Lawyers of Pittsburgh shooter argue against death penalty

Lawyers for Robert Bowers claim his potential death sentence is unconstitutional.

Arutz Sheva Staff ,

Scene of Pittsburgh shooting
Scene of Pittsburgh shooting
Alexi Rosenfeld

Lawyers for Robert Bowers, the suspect in the synagogue shooting that killed 11 people in Pittsburgh, have challenged his potential death sentence as unconstitutional, The Associated Press reported Saturday.

The lawyers argued in court papers filed this week that capital punishment violates the Fifth Amendment’s due process clause and the Eighth Amendment’s ban on cruel and unusual punishment, according to the report.

They also said the practice of carrying out federal executions in state prisons violates a Tenth Amendment protection that says states can’t be made to enforce federal laws, the Pittsburgh Tribune-Review reported Friday.

Defense lawyer Judy Clarke has made similar arguments in other high-profile capital cases. Her clients have included Boston Marathon bomber Dzhokhar Tasarnaev, who is appealing his 2015 death sentence, and “Unabomber” Ted Kaczynski, who entered a plea agreement that spared him the death penalty, noted AP.

In court filings, Clarke said that she has tried to negotiate a life sentence for Bowers but that prosecutors have rebuffed her.

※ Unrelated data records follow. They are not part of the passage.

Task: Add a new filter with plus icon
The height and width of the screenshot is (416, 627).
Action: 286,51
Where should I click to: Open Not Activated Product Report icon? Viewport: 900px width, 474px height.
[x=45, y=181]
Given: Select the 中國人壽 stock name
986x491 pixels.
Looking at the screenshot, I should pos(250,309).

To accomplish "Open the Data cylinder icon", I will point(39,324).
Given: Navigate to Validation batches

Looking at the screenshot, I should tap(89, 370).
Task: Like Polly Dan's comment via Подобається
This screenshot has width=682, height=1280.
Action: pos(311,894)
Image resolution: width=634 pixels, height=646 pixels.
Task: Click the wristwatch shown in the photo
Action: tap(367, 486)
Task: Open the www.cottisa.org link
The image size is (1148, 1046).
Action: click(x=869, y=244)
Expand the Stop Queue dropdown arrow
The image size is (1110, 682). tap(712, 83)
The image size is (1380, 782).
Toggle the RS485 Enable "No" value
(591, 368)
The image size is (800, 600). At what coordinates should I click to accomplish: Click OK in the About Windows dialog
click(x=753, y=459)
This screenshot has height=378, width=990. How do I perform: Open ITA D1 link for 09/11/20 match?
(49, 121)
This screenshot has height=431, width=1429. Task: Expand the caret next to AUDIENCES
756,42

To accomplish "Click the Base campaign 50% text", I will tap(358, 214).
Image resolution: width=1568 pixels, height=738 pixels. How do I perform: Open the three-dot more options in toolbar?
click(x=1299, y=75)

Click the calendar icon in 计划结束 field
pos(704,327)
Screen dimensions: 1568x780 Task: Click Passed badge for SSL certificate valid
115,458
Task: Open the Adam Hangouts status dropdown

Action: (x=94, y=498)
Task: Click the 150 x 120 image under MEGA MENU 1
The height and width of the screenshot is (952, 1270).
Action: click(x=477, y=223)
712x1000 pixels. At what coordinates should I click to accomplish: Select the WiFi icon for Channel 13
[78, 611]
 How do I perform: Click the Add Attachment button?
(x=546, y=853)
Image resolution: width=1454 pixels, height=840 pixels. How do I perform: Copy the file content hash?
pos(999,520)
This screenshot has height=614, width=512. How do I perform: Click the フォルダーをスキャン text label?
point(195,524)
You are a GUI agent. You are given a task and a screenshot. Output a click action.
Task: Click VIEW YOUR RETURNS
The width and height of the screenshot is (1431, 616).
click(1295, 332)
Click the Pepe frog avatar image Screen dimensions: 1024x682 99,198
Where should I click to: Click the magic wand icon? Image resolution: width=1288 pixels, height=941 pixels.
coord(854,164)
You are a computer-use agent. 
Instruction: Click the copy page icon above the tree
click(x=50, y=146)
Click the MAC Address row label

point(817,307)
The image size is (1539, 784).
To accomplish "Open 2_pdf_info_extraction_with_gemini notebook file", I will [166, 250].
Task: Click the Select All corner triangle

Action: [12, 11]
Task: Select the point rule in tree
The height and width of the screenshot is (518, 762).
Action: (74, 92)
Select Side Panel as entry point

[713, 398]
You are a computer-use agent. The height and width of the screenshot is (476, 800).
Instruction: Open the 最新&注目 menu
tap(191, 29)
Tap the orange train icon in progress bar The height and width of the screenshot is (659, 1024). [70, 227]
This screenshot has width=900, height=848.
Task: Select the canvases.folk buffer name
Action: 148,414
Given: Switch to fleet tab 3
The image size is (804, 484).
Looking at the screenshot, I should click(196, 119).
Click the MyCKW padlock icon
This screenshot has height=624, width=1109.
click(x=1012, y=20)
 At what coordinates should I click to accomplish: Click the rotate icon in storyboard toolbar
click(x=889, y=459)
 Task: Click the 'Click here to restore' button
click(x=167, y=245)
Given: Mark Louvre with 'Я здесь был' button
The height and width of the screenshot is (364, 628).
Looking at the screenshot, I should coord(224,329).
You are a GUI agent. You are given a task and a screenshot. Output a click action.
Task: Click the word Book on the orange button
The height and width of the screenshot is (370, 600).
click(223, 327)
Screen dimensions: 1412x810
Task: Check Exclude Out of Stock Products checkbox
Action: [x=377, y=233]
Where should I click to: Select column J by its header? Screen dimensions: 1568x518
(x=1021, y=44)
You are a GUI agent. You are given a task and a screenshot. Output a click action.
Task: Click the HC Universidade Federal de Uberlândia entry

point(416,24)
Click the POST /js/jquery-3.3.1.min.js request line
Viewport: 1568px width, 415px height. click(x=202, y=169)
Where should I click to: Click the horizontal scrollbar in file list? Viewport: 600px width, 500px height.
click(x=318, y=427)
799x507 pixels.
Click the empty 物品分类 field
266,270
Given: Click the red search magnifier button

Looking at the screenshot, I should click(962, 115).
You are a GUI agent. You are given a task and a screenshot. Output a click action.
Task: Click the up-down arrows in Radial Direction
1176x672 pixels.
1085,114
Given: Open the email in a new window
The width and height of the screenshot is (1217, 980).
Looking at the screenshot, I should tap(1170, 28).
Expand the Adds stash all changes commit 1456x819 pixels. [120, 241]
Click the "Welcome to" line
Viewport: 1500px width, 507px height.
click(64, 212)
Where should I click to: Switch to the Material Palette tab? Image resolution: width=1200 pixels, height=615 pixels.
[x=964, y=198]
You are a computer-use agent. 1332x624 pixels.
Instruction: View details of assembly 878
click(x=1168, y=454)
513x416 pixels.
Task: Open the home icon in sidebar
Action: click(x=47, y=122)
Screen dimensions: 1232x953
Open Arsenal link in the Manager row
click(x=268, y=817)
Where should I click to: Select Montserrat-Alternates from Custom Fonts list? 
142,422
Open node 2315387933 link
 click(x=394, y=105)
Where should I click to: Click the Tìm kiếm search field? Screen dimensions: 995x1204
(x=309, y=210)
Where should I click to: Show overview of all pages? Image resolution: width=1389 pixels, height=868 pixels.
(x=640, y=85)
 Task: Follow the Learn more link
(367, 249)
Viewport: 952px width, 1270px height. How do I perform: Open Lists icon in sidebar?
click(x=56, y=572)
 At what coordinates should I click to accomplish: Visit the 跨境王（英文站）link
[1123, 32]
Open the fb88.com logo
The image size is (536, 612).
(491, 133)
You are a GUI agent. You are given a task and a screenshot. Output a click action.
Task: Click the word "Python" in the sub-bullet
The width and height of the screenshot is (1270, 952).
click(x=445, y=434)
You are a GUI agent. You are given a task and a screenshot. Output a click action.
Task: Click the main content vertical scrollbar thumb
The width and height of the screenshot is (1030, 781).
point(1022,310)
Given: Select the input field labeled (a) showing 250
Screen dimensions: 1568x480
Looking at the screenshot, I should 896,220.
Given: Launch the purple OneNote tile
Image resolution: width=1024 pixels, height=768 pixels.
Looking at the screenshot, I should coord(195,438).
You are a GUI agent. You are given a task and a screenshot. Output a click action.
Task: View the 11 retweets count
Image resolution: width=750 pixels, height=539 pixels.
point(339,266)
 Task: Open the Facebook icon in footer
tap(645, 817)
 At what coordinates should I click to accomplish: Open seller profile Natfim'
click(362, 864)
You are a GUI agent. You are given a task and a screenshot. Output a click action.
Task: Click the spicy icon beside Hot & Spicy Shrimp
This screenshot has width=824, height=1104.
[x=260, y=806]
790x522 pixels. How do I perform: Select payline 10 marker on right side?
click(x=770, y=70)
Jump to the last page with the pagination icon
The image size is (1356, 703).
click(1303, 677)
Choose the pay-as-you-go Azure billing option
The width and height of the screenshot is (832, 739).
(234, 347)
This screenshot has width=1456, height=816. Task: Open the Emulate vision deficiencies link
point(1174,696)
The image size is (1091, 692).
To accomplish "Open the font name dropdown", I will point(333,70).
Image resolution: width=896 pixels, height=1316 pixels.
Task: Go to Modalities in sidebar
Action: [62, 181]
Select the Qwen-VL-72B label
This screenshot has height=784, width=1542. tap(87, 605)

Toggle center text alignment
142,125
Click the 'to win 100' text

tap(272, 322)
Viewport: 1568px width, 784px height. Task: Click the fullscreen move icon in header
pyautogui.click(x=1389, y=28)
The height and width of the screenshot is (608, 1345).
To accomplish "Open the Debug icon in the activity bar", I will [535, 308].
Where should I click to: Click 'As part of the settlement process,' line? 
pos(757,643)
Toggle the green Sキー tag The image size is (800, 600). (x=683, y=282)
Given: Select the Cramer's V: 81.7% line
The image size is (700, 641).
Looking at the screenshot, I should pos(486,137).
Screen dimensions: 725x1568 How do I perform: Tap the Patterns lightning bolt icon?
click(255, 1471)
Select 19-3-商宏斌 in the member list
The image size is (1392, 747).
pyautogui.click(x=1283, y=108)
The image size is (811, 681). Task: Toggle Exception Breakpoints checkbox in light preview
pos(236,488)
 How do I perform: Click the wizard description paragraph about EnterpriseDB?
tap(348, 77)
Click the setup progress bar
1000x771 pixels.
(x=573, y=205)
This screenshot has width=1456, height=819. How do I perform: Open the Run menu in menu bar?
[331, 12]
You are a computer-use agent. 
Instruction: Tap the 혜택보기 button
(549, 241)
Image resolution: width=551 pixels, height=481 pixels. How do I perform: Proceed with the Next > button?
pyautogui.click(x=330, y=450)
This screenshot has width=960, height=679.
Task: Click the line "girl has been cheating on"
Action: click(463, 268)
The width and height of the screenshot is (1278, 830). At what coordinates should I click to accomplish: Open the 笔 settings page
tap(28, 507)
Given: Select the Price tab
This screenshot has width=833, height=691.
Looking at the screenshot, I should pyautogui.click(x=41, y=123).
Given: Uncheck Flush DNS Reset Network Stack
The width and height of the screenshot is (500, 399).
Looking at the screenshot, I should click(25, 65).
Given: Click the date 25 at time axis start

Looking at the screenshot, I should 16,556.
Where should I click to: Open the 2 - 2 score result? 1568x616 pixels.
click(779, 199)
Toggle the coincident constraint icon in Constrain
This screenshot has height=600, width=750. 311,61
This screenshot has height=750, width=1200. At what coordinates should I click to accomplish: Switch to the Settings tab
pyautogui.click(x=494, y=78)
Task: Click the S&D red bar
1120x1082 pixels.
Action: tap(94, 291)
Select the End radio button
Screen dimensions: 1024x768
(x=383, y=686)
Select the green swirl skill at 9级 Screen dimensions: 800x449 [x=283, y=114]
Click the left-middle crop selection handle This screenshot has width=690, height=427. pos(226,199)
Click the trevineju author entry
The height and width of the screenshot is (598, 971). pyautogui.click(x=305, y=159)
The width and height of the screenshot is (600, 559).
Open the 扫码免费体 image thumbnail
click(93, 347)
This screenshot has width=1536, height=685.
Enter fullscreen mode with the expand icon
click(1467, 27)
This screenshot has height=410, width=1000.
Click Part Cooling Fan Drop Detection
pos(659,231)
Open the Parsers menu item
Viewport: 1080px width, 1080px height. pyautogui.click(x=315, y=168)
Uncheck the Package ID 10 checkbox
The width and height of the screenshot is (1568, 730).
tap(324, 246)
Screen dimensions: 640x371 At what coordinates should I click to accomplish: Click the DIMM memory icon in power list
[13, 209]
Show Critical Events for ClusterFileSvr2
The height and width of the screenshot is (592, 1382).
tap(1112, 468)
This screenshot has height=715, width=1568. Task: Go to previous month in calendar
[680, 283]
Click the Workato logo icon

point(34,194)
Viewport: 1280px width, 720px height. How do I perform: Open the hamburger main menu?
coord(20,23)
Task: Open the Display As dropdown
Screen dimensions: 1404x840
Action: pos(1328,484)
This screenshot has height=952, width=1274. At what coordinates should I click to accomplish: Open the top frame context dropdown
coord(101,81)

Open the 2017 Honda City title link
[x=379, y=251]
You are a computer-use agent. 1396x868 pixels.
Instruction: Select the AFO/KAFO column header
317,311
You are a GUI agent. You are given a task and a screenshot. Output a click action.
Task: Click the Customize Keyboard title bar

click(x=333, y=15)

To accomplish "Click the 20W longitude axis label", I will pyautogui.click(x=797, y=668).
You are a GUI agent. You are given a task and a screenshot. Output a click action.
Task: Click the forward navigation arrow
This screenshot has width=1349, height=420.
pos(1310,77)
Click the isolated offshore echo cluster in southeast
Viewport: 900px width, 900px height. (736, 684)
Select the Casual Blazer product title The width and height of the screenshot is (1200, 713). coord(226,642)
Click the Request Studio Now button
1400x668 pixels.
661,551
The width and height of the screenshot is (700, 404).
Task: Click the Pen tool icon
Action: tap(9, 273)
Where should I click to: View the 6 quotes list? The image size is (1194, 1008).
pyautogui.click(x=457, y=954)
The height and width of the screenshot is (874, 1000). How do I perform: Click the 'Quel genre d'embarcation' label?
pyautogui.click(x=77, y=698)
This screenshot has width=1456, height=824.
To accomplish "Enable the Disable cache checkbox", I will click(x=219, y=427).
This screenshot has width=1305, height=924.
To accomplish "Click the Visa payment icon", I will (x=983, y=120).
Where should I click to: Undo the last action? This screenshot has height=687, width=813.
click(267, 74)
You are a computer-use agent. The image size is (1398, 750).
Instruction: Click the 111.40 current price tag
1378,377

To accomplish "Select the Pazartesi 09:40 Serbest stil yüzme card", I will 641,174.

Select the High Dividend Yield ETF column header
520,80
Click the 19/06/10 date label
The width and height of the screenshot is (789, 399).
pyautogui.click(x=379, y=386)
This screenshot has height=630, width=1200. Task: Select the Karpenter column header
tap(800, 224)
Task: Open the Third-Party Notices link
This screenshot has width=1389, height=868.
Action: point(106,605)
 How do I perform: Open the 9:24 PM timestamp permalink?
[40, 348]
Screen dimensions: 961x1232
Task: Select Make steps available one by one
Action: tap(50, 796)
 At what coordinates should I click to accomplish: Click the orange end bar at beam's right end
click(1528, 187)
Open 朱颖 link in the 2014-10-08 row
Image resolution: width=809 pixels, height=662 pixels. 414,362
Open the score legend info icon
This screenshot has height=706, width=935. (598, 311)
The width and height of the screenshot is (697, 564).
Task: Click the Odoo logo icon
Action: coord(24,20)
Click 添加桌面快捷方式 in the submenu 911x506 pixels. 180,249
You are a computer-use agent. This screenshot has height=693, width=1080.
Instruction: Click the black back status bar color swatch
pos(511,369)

Bowers is charged with killing 11 congregants during a Shabbat service at the Tree of Life synagogue on October 27, 2018, and injuring six others, including four police officers.

The shooter was armed with an AR-15 and three handguns and allegedly yelled “I want to kill all Jews” during the attack.

He was initially indicted on 44 counts. In January, a federal grand jury added 19 charges to the 44 counts previously levied against Bowers. He has pleaded not guilty to all 63 federal counts.

The rabbi of one of the three congregations that share the Tree of Life synagogue building this past summer urged US Attorney General William Barr not to seek the death penalty for Bowers.